Experiments were carried out on Sprague-Dawley rats to determine what effect reserpine and chlorpromazine might have on the toxic action of O₂ at high pressure (OHP). Serpasil (Ciba) administered intramuscularly in 10 daily doses of 0.075 mg/kg before the animal's exposure to O₂ at 85 lb. conferred some degree of protection against the O₂ toxicity as manifest by a less extensive pulmonary hemorrhage and edema and a lesser lung weight than that of the controls. Single doses of 0.35 mg/rat were less effective. Chlorpromazine administered in single doses of from 13–35 mg/kg body weight gave a more pronounced protection; it delayed the onset of minimal and severe neuromuscular reactions and diminished their severity. It prevented or diminished the severity of pulmonary hemorrhage congestion and edema; prevented or markedly diminished the increase in lung weight usually seen in OHP and lowered the mortality. It diminished vasoconstriction in the mesentery; lessened congestion in the heart and liver and diminished the severity of intestinal hypotonia and hypomotility as compared with that of the controls. The protective influence of these agents is ascribed to their reportedly suppressive action at the hypothalamic level and the consequential inhibition of the augmentative influence of a) the adrenal cortex and medulla and b) of the sympathetic nervous outflow.
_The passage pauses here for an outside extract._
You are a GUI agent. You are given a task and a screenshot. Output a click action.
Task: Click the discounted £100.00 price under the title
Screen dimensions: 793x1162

The greater effectiveness of chlorpromazine may be attributed to its additional strong antiepinephrine action and that it possibly lowers metabolism. The data support the view that the increased hypothalamic activity in OHP augments the O₂ toxicity through its influence on the hypophysis and adrenal cortex and through the sympathetic outflow to the adrenal medulla and adrenergic nerve endings; they also are in accord with the finding previously reported that peripheral sympathetic blocking agents afford some protection against the toxic action of OHP.